The interactive graphic compiles data from the Office of Personnel Management, Federal Employment Statistics and the Bureau of Labor Statistics.
What it doesn't offer, however, is a look at how pending sequestration could impact the state's federal employees and the ongoing Hurricane Sandy recovery effort. Some officials say it's too soon to tell what impact sequestration cuts, which will total approximately $85 billion, could have, though the outlook isn't promising.
New Jersey and Gov. Chris Christie are leaning on the federal government to cover the cost of recovery following Sandy. The $50.7 billion Sandy relief bill that was passed by Congress in January was intended to help New Jersey, along with New York and Connecticut, rebuild.
But even that bill isn't immune to sequestration. Departments like the Federal Emergency Management Agency and Housing and Urban Development, which would receive portions of funding from the bill to be used in disaster assistance and recovery efforts, would see cuts.
According to the Washington Post, sequestration would cost FEMA approximately $878 million. Of that total, about $580 million would be cut specifically from the agency's disaster recovery budget.
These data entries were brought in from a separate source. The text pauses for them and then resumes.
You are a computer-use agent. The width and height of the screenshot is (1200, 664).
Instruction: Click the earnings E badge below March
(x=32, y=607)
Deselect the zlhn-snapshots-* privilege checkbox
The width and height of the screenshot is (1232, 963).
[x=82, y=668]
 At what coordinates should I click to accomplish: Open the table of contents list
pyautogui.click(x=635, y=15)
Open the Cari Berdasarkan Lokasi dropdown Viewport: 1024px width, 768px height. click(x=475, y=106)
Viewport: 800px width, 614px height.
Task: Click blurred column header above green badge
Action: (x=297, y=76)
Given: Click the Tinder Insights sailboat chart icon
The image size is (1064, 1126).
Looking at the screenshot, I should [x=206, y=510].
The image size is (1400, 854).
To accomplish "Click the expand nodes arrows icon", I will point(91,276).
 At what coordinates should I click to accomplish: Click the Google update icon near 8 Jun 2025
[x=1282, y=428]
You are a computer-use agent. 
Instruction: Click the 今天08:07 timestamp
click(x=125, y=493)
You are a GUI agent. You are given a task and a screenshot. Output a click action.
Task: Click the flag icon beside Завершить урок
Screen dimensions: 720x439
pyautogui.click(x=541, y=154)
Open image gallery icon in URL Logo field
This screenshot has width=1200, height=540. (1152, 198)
HUD would also be a victim of sequestration. Though it's immediately unclear as to how much HUD would be impacted, state legislators have said that funding for the Community Development Block Grants, a grant program that will be used to help New Jersey small businesses to reopen and residents affected by Sandy cover the cost of elevating their homes, would see cuts.
In his State budget address Tuesday, Gov. Chris Christie unveiled his $32.9 billion budget and along with it $40 million in funding for a Sandy recovery contingency plan. The funding, he said, would be used to as a last resort, stopgap aid used to bridge the delay gap between recovery projects and anticipated federal aid.
The hope is that whatever amount of the $40 million is used would eventually be recouped.
With sequestration looming, however, the contingency plan might not be enough. State Sen. Linda Greestein, D-14, a member of the Senate Budget and Appropriations Committee, said sequestration means trouble for New Jersey and its recovery efforts.
In his 45-minute budget presentation, Christie did not mention sequestration specifically, though he did call on legislators in Washington, D.C. to work together to resolve their issues, something he said they haven't been willing to do.
Sequestration will go into affect tomorrow, March 1 should the White House and Congress fail to reach some sort of budget cut compromise. The full impact of the cuts would not be immediately known until Friday, however, when the federal government would be forced to alert impacted agencies.